The data:
•••••

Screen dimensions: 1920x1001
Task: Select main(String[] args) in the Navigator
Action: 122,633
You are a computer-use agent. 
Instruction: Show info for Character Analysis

•••••

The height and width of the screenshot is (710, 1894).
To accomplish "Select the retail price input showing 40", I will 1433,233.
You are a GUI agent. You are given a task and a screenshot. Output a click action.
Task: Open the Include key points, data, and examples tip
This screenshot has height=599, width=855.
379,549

•••••

Brief: Please output the stretch from the line containing "You are a computer-use agent." through the line containing "Instruction: Show info for Character Analysis" as a numbered list, leaving out blank lines.

Written solution:
1. You are a computer-use agent. 
2. Instruction: Show info for Character Analysis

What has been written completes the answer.